Japan has been my go-to vacation place ever since my first trip there almost 6 years ago. Though this initial foray to Japan was relatively recent, I think my affinity to the country started long ago. I grew up in the 80s exposed to the usual fare of American cartoons and also to some old school robot anime reruns. I enjoyed Disney movies, He Man, Thunder Cats and other cultural imports from the US, but not as much as I loved Robotech/Macross, Daimos and Voltes V.
Just a few weeks ago, I was privileged enough to go back to Japan for a business trip. Since Japan was not yet fully ‘open’ to tourists due to COVID restrictions, the requirements for my 9-day business visa was extensive and intimidating (to say the least). Thankfully, my colleagues in Japan were able to help me secure the needed documents without too much difficulty.
Though my primary reason to go there was purely professional, I was able to squeeze-in a few days in my itinerary to go around both Tokyo and Yokohama. Needless to say, I included some watch hunting in the agenda. And as can be expected from the home of Seiko, watch hunting in Japan was – and still is — a fantastic experience.
Upon arrival at Tokyo, I prioritized just 1 place that I absolutely had to visit that day — the Citizen Flagship Store in Ginza. For the longest time, Seiko was the usual answer to any person who wanted a good watch at an affordable price. Recently though, Seiko prices have been going up. On the other hand, Citizen has been quietly producing some very attractive pieces at equally attractive prices. The hype isn’t there yet, though some models have developed a cult following and are trading at a premium.
The Citizen Flagship Store did not disappoint — I was able to find there one last piece of the Citizen Promaster Godzilla (Gray) Limited Edition which was the primary reason I wanted to visit this store, and a new mechanical dress watch from Citizen with a beautiful blue and green urushi dial. Aside from this, the boutique featured other amazing brands owned by the Citizen group. I saw some interesting timepieces from Bulova, Frederique Constant, Alpina, Arnold & Son and even Campanola. After checking out this store, I decided to have an early dinner. My very first meal in Japan was at a small, hidden and nondescript ramen restaurant that apparently appeared in the Michelin Guide as a Bib Gourmand restaurant some years ago.

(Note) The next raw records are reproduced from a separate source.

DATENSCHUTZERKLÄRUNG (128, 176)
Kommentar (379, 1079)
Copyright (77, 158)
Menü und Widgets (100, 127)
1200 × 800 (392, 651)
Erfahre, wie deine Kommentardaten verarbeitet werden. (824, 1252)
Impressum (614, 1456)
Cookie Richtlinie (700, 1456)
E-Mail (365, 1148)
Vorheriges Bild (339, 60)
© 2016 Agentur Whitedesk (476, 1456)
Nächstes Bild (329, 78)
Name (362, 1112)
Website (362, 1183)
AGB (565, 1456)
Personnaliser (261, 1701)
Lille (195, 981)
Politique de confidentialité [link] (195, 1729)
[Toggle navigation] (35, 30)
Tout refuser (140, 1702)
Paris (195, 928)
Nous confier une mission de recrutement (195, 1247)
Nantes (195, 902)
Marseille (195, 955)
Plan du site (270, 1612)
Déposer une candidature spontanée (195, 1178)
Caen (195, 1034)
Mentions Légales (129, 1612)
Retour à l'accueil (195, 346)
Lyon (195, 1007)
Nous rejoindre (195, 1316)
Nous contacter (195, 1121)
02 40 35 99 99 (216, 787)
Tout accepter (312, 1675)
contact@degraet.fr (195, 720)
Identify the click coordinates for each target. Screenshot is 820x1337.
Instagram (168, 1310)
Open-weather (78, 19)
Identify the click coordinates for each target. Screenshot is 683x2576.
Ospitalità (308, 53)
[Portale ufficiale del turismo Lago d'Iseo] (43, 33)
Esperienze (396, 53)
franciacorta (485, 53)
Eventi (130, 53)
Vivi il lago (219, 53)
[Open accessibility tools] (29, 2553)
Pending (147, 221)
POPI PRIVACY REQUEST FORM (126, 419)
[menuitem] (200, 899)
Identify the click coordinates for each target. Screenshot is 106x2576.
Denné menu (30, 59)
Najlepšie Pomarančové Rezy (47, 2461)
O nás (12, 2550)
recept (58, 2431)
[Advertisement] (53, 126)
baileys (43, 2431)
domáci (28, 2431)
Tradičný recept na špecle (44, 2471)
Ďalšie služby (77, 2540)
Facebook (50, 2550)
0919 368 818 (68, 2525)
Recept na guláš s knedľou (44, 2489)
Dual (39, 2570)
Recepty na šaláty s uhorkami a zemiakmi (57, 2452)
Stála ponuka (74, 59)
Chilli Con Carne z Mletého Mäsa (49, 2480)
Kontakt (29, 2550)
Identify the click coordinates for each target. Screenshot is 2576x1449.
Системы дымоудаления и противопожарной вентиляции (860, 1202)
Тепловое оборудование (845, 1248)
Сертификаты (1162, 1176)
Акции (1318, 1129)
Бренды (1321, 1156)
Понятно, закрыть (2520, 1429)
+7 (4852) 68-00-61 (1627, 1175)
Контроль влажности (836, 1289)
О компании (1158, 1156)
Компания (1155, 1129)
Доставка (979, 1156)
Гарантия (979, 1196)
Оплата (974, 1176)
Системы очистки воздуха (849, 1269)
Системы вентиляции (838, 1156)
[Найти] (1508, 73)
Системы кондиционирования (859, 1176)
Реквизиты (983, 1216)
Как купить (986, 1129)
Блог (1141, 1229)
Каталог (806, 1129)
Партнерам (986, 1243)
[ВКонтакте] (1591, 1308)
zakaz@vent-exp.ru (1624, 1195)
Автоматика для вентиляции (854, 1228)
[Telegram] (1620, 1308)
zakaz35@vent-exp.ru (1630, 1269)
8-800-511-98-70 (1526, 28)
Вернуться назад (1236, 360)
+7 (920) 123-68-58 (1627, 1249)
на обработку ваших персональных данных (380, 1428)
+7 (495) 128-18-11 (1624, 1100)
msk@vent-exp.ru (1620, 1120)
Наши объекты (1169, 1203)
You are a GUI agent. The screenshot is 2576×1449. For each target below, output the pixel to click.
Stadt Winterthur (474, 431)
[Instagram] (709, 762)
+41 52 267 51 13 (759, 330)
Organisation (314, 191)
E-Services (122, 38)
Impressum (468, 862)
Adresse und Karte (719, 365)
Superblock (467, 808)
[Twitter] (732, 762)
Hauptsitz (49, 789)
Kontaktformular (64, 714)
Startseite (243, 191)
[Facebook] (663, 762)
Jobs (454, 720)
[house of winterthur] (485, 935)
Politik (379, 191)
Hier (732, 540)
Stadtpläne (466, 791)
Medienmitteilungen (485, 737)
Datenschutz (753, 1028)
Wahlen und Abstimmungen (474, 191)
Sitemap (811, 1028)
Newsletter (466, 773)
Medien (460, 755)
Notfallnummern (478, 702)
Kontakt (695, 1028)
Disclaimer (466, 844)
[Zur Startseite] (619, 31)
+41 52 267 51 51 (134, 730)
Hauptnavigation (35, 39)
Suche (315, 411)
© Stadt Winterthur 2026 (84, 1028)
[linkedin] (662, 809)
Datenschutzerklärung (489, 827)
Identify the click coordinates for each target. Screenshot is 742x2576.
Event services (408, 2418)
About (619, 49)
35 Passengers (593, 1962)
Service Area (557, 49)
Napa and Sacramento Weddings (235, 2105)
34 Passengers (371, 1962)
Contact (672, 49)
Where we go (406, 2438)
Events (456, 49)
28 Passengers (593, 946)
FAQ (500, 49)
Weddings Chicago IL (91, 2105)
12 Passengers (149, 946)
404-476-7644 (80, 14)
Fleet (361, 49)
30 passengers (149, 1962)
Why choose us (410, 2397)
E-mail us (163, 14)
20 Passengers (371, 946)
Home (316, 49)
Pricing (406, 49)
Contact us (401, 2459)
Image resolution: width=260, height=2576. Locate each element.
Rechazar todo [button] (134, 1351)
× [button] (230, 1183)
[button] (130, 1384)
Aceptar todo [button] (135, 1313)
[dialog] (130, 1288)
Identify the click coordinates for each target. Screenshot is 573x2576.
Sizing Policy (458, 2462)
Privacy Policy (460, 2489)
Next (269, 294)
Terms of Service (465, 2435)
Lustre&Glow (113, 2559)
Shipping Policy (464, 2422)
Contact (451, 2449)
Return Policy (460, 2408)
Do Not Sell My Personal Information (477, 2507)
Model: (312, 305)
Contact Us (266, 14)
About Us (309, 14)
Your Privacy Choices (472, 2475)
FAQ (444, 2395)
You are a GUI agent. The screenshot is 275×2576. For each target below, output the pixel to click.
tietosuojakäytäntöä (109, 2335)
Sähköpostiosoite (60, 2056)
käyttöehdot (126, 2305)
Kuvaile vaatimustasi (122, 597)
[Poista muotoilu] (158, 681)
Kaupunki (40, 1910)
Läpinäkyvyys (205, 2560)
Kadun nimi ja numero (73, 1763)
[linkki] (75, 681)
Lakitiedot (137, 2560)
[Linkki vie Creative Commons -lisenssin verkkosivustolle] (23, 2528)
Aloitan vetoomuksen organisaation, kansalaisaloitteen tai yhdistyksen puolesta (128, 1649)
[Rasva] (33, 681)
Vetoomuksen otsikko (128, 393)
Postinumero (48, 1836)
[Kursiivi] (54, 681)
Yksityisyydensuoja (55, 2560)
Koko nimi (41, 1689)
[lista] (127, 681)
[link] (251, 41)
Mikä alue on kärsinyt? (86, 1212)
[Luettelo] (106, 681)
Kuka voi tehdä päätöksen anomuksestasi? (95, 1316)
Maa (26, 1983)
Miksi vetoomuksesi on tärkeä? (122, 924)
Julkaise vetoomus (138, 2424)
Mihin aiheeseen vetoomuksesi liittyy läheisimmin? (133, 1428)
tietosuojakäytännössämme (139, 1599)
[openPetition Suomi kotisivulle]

The following day, I was able to spend some time at the Seiko Museum learning more about the history of a brand I know and love. This was easily the most fascinating 2 hours of my stay in Japan this time around. The museum itself was very small and basic in comparison to the Patek Philippe Museum in Geneva, but it was compact, and told the story of Seiko in its own uniquely Japanese way.
After visiting the Seiko Museum, I decided to check out a huge pre-owned watch store called JackRoad at Nakano Broadway. This old building reminded me so much of the vibe of Virra Mall during the 1990s. Unlike Virra Mall though, this building was filled with numerous pre-owned watch stores, and toy stores for the young and the young at heart.
The rest of my trip revolved around work, Japanese food, and the brief trips to Bic Camera and Yodobashi. Despite not being able to look around extensively and watch-hunt to my heart’s content, this trip to Japan was a fascinating experience of trying to find that optimal balance between business and pleasure. More than anything else, I was glad to find out that even for seasoned travelers to Japan such as myself, there are still some hidden gems to discover.